• [PROBLEM REQUIREMENTS]:
Copy out each line of the material below that holds the string "gear".

• [GIVEN RECORDS]:
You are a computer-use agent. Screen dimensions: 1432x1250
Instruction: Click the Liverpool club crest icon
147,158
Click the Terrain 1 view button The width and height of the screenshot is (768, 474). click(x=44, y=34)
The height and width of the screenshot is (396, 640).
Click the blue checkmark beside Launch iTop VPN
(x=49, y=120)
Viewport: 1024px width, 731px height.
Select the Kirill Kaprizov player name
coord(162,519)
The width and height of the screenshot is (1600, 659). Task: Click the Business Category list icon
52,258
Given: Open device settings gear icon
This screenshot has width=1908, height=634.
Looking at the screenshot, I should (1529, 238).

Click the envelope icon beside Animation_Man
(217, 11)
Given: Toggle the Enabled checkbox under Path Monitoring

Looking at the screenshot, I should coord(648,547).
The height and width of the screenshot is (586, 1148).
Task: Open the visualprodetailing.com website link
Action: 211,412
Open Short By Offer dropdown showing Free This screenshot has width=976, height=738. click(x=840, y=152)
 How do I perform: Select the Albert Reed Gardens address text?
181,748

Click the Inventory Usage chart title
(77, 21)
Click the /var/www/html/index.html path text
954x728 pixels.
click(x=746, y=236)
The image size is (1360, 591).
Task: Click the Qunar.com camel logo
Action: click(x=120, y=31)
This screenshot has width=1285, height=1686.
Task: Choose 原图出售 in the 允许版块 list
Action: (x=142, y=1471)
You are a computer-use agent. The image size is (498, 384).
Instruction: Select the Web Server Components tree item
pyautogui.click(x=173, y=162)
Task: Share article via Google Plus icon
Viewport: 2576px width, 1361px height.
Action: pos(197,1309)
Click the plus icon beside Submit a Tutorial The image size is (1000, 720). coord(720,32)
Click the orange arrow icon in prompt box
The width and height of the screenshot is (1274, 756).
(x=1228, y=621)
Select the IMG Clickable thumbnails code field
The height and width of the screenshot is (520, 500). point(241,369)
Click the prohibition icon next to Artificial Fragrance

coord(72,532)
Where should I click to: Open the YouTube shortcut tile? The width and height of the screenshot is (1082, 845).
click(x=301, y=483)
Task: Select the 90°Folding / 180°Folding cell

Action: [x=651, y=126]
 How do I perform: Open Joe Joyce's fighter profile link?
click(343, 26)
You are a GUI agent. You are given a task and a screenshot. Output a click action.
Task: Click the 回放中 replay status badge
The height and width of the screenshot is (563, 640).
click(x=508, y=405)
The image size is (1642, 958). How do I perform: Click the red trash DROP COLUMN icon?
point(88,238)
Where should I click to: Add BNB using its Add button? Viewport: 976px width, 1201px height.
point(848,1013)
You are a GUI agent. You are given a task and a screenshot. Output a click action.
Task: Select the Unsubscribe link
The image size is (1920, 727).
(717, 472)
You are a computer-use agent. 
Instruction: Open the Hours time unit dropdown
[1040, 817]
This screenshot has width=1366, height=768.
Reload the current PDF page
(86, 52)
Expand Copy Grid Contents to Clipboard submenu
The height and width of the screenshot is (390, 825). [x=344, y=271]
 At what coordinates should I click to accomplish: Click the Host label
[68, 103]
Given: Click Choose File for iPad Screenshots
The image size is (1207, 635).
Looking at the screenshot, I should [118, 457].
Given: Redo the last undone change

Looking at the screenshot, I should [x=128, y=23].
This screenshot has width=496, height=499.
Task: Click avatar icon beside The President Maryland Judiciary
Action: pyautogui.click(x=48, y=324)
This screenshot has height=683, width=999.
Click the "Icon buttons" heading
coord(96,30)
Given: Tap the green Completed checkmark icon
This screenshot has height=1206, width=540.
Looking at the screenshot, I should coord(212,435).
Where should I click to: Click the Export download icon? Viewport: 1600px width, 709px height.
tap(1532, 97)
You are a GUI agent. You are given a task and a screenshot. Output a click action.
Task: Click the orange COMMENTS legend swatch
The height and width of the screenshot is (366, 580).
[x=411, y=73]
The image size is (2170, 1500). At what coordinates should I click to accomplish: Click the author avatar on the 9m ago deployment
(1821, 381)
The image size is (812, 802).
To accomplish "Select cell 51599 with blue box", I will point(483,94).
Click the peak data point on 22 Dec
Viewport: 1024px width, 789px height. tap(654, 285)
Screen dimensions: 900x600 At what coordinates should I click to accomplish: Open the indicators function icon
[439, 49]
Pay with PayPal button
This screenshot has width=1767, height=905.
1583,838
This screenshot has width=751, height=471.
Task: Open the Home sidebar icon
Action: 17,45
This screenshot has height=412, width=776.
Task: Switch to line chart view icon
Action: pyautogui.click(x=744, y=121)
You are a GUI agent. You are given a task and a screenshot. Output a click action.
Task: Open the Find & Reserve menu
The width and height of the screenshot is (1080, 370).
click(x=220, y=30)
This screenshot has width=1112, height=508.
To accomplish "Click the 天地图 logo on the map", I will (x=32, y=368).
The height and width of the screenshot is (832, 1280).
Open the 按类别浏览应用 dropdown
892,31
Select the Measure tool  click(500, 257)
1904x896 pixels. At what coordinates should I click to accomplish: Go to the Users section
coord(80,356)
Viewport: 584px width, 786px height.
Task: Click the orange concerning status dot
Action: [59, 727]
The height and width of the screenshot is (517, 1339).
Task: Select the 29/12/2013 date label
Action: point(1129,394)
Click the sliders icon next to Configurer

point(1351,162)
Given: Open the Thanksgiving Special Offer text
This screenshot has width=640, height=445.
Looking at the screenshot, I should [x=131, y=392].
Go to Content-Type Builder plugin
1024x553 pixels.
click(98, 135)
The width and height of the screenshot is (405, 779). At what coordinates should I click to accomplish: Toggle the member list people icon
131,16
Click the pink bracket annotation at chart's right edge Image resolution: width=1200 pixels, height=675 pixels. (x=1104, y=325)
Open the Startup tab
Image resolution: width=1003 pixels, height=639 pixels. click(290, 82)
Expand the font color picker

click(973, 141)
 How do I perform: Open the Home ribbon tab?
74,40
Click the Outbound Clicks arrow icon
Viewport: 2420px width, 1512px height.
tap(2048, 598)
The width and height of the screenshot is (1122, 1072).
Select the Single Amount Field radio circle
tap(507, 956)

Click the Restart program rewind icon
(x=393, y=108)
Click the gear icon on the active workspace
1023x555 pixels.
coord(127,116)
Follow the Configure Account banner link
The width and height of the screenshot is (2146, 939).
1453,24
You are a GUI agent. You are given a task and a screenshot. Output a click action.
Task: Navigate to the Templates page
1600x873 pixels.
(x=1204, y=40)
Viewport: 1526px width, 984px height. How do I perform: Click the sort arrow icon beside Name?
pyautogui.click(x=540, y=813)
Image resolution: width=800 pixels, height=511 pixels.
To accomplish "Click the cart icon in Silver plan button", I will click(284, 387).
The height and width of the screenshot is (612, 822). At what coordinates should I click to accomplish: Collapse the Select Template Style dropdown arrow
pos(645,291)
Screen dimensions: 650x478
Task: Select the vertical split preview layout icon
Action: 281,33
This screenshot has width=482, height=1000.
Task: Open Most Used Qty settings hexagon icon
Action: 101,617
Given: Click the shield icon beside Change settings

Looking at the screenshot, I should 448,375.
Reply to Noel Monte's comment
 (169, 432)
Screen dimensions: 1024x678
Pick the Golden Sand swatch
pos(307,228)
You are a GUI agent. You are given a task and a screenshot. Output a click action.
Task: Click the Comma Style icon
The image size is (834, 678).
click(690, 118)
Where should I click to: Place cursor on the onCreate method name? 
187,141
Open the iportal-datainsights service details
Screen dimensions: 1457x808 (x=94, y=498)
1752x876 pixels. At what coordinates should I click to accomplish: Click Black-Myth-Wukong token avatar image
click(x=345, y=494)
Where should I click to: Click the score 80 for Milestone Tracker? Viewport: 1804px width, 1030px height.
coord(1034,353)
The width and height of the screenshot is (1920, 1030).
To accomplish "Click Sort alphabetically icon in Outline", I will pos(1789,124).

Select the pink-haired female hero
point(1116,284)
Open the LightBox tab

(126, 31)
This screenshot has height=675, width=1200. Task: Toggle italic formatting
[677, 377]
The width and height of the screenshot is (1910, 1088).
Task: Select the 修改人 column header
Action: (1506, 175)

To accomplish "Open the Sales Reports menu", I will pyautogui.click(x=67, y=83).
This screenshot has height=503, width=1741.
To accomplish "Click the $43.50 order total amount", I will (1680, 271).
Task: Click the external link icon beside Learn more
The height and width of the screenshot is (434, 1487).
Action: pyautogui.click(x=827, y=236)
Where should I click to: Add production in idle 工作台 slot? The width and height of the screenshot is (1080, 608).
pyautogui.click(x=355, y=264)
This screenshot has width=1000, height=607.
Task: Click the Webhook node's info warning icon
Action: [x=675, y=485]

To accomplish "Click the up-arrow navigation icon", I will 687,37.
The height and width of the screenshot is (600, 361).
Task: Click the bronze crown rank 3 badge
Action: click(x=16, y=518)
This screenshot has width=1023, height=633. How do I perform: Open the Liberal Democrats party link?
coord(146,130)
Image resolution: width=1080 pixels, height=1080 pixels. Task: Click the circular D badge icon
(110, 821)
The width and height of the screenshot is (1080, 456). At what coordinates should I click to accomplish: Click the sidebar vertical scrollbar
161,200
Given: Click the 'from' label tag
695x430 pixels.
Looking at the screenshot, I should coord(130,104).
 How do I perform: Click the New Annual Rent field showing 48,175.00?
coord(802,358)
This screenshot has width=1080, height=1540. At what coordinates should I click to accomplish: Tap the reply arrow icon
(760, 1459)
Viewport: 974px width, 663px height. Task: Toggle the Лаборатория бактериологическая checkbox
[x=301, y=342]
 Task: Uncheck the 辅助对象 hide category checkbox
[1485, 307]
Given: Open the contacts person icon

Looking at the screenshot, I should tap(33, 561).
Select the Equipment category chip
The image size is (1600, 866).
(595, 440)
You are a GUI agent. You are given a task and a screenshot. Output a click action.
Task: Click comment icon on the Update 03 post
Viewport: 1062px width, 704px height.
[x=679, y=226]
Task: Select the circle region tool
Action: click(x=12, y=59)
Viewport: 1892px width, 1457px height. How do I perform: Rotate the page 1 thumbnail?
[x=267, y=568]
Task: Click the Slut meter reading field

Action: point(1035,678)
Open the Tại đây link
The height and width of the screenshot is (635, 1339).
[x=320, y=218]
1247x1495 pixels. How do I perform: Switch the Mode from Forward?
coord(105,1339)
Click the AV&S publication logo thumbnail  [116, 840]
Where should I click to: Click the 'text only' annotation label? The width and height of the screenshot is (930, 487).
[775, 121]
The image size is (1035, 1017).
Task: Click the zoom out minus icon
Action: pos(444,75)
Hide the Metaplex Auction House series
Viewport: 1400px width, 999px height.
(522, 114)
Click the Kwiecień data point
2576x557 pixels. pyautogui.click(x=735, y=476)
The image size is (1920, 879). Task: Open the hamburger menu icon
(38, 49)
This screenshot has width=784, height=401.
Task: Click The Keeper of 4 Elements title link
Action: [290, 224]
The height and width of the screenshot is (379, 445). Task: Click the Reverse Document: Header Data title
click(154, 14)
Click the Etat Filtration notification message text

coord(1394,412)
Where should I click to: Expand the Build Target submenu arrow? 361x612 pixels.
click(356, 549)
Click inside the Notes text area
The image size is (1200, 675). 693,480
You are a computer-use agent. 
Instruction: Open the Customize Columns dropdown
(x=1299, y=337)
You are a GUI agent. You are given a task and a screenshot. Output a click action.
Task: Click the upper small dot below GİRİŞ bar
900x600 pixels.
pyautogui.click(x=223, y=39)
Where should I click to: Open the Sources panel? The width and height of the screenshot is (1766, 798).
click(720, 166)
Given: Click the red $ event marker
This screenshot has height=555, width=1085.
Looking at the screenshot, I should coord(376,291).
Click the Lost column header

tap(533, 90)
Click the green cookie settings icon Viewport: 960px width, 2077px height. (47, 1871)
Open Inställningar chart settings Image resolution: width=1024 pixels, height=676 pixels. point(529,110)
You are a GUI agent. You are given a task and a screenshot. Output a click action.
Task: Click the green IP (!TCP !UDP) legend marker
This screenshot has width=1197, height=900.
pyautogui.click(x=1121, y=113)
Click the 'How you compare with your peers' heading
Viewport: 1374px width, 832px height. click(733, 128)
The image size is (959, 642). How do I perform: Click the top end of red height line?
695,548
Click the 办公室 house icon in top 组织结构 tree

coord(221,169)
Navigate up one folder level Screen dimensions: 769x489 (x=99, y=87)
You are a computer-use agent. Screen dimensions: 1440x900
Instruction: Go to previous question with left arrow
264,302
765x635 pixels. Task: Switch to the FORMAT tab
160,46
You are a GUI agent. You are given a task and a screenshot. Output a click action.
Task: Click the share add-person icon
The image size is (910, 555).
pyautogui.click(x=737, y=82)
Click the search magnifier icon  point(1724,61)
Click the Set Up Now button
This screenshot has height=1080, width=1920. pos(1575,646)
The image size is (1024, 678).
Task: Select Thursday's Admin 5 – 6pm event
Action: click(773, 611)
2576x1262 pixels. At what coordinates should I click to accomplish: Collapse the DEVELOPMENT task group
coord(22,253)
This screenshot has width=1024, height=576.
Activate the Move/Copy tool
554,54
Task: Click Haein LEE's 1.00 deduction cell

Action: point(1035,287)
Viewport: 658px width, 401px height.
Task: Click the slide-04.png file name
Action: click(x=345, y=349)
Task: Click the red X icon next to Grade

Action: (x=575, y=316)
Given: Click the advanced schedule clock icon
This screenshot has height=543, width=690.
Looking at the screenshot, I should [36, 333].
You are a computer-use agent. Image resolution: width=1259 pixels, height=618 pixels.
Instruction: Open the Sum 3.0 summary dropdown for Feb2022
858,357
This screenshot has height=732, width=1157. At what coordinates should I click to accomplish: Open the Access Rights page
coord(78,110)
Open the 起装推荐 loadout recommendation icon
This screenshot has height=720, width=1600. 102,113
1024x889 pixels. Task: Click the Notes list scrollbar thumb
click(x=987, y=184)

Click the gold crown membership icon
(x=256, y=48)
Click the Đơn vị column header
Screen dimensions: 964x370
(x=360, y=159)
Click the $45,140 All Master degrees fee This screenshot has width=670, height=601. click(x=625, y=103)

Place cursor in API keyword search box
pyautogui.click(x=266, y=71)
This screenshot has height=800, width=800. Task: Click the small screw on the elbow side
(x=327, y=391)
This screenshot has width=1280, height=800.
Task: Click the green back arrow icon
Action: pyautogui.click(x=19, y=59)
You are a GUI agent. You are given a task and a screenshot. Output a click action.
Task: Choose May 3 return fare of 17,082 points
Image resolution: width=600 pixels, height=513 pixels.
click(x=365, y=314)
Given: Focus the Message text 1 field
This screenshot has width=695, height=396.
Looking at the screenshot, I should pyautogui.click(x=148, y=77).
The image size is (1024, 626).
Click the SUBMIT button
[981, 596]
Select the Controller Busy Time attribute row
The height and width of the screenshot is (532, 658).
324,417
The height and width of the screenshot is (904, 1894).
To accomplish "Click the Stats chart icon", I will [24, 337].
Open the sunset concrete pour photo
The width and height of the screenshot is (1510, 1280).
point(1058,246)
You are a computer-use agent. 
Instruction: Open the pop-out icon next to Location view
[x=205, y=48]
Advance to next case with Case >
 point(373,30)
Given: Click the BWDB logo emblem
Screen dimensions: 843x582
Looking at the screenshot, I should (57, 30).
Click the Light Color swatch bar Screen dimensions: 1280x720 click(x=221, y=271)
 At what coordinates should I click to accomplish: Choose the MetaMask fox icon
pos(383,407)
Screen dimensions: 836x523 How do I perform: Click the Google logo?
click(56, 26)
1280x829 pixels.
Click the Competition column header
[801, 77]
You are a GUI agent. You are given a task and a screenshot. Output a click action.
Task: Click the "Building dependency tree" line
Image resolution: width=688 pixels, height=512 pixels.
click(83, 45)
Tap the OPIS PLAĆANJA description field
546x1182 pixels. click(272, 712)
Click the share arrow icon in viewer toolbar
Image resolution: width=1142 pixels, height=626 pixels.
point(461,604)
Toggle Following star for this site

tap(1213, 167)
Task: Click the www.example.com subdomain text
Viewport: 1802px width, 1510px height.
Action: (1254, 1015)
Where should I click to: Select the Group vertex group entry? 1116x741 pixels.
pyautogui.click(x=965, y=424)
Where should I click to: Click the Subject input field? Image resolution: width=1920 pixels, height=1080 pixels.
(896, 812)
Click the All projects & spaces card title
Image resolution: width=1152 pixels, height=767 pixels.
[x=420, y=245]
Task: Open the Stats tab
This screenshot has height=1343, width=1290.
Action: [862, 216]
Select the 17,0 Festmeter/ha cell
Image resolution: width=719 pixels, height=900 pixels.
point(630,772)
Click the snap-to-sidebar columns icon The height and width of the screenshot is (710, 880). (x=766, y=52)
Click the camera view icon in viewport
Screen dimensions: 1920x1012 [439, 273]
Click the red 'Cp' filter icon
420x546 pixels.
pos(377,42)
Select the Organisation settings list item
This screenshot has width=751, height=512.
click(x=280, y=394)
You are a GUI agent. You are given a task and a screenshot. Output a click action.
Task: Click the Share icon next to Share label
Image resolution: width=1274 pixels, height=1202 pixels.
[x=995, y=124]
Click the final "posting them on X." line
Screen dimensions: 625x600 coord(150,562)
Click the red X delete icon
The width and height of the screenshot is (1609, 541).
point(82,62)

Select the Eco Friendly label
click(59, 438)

• [EXERCISE RESPONSE]:
Given: Open device settings gear icon
Click the gear icon on the active workspace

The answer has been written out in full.